Creation of Bilateral Group for Jobs and Growth08 November 2012
EU - A report from the British National Farmers Union expected by the end of the year is expected to call on the EU and US to step up trade talks and move towards a form of free trade agreement.
The NFU said that the EU and US are already each other’s respective main trading partners, but at the end of 2011 a decision was taken to create a high-level group on jobs and growth to investigate opportunities for increased bilateral trade and investment.
The group published an interim report this summer and a final report is expected to be published by the end of 2012.
It is likely that the final report will recommend that the EU and US takes forward trade talks in the new year, either through a formal bilateral negotiation in the form of a ‘Free Trade Agreement’ or through what could be a quicker, less formal, ‘transatlantic dialogue’.
There is some doubt at this stage as to whether agriculture will be included in the talks given the likelihood of divergent views on many issues of importance to both sides.
The US is the EU’s number one destination for agricultural exports and the countries have maintained a positive trade balance in agricultural products with the US during the past ten years, equal to €2. 5billion in 2011.
The bulk of EU products exported to the US are high value finished products, such as wines, speciality cheeses and olive oil.
There is strong growth in many of these markets and measures to protect the geographical indication of these high value products will be of paramount importance to the EU.
In terms of imports from the US, the profile is considerably different and consists mainly of ‘crude materials’, such as oilseeds, coarse grains and fruit and nuts.
Imports of chilled/frozen bovine meat are relatively small and imports of pig and poultry meats are minimal.
US-EU Relations Enhancement
The British National Farmers Union has said that further strengthening relationships will be positive for the economies of both parties.
With regards to agriculture, traditional market barriers, such as tariffs and quotas are not seen as major obstacles to enhanced EU-US trade.
However, the removal of all tariffs, including those applied to ‘sensitive’ products may have a negative effect on some EU sectors.
The most significant barriers are technical sanitary and phyto-sanitary measures.
Significant differences in policy exist in areas such as biotechnology, hormone growth enhancers, pathogen reduction treatments and the harmonisation of import procedures.

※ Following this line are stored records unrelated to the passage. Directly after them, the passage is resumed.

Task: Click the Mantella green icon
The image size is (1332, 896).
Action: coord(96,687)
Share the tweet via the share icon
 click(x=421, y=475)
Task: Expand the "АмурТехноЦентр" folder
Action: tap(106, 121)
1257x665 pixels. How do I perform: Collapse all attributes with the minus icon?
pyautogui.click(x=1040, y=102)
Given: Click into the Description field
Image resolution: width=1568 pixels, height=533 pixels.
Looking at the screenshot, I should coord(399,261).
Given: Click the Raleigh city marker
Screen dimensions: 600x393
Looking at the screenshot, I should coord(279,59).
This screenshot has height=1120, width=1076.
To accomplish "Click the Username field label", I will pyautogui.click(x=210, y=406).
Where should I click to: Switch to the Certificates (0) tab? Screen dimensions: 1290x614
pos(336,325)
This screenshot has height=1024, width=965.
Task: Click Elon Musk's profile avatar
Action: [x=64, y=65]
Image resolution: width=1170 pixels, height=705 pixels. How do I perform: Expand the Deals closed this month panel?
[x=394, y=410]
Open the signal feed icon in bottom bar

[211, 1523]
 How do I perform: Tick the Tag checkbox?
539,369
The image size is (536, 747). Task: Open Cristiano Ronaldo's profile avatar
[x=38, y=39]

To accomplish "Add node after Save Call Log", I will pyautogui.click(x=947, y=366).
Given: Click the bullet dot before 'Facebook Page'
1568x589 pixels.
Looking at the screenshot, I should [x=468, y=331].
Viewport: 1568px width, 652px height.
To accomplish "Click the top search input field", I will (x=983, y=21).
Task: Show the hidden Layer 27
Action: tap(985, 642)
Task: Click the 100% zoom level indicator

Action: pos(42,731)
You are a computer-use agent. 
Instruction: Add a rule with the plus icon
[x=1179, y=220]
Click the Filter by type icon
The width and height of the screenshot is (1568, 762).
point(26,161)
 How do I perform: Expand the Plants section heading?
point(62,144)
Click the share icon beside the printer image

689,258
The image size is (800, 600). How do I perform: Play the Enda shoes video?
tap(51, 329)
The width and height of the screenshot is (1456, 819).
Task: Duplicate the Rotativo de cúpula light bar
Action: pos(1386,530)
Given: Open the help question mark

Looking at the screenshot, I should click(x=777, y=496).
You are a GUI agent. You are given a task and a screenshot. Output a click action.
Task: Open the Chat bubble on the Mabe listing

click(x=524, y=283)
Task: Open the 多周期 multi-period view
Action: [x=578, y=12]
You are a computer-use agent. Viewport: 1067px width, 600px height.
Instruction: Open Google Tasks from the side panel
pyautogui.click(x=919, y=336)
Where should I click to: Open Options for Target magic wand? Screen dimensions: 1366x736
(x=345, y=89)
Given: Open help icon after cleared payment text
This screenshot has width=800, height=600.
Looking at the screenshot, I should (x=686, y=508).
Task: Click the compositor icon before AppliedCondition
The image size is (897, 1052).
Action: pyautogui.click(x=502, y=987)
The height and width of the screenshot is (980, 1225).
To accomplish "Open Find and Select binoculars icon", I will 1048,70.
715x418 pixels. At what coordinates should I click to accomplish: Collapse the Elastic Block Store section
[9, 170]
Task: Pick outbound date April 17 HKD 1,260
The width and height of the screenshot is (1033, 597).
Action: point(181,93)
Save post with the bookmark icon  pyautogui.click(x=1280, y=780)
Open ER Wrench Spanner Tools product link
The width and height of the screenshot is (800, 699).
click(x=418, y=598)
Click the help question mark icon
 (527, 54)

The NFU said it believes phytosanitary rules should be implemented in accordance with a science-based approach.
If changes materialise in the implementation of EU rules as a result of these negotiations, in-line with scientific findings, sectors such as the pig meat and poultry sectors may be subject to increased import pressure from the US.
The European Parliament passed a resolution at the end of October, which sends a strong political message in favour of opening negotiations with the US, but “not at all costs.”.
It picks up that the non-tariff barriers and geographical indications of origin are the most significant concerns to the agriculture sector and that agreement is not going to be easy.
It also notes the divergence of views on issues such as GMOs, cloned animals and phytosanitary rules, but the EU parliament said that those “difficulties can be overcome".
The NFU said the final report by the High Level Group by the end of the year to make recommendations on how to commence talks.
This could either be by means of a comprehensive Free Trade Agreement (bilateral FTA) or though more informal ‘transatlantic dialogue’.
The NFU said that the US is keen that agriculture is not included in either option as they recognise that this would lead to protracted negotiations. It added that there is more chance of agriculture being included if the group opts for an informal approach.